While the Wisden Cricketers’ Almanack list may not be as significant today as it was till the turn of
21st century when England was the epicentre of the global game, a study of the annual lists provides a nostalgic and instructive overview of players who led the march of the global game. The first Indian to make the list, for example, was the country’s first Test captain CK Nayudu in 1933. He was followed by Vijay Merchant (1937), Vinoo Mankad (1947), MAK Pataudi (1968), BS Chandrasekhar (1972), Sunil Gavaskar (1980), Dev in 1983, Mohinder Amarnath (1984), Dilip Vengsarkar (1987), Mohammad Azharuddin (1991), Anil Kumble (1996), Sachin Tendulkar (1997), Rahul Dravid (2000), VVS Laxman (2002), Zaheer in 2008, Shikhar Dhawan (2014), and Virat Kohli (2019). The list has an England tilt, insomuch as it factors in the impact on the English home season the previous year, and a player can feature in it only once. But looking at the Indians who were picked over the decades suggests that the list lays out a fairly accurate and objective overview of the march of the Indian team (with notable exceptions Sourav Ganguly, Virender Sehwag, MS Dhoni, R Ashwin, and perhaps some of Chandra’s contemporaries in the 1970s spin quartet).
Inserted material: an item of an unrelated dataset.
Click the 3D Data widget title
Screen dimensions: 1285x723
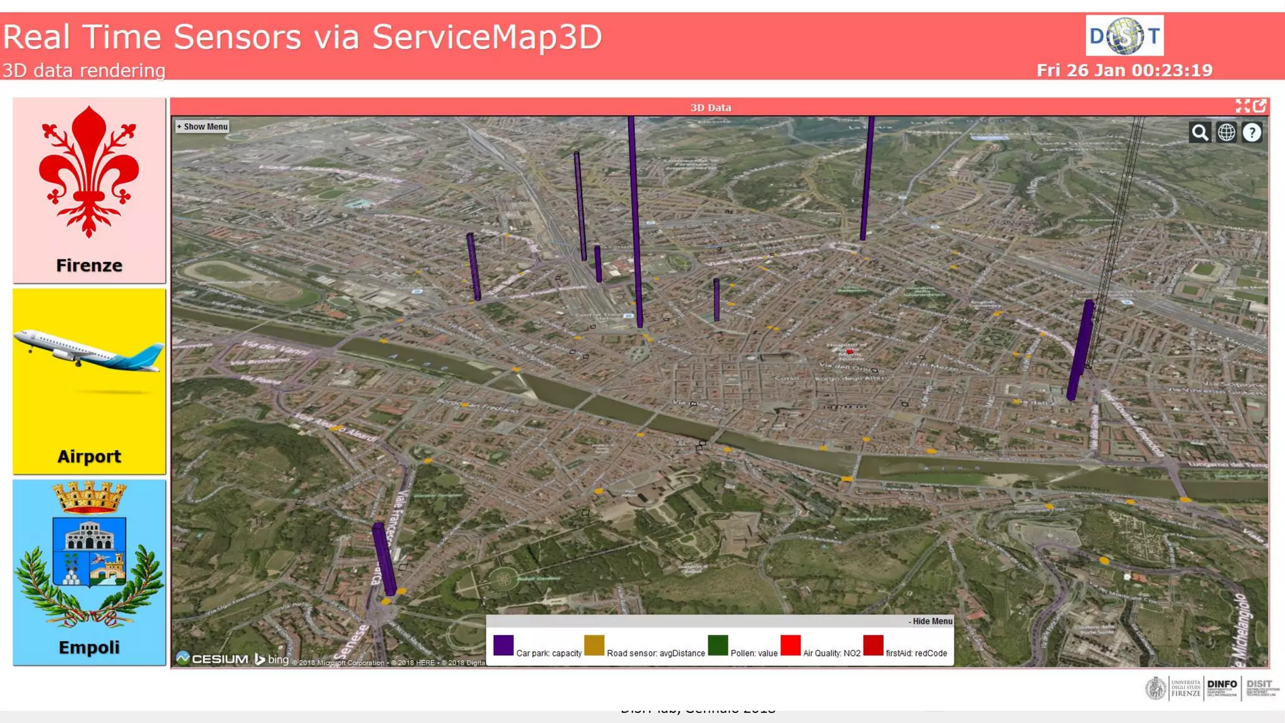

But what makes this year’s list important enough to be picked out for commentary? Other than the fact that it features two Indians, mirroring cricket’s global power shift, it chronicles a crucial generational shift in Indian cricket – in terms of leadership with Kohli making the way across formats to the ascendant Sharma, and in terms of its metamorphosis into a fast-bowling unit since the arrival of Bumrah in 2018 provided the cutting edge to a burgeoning pace pool. Team India now has a different characteristic than any of its previous iterations, and the five cricketers of the year list by the 2022 Wisden Cricketers’ Almanack manages to capture that transformation.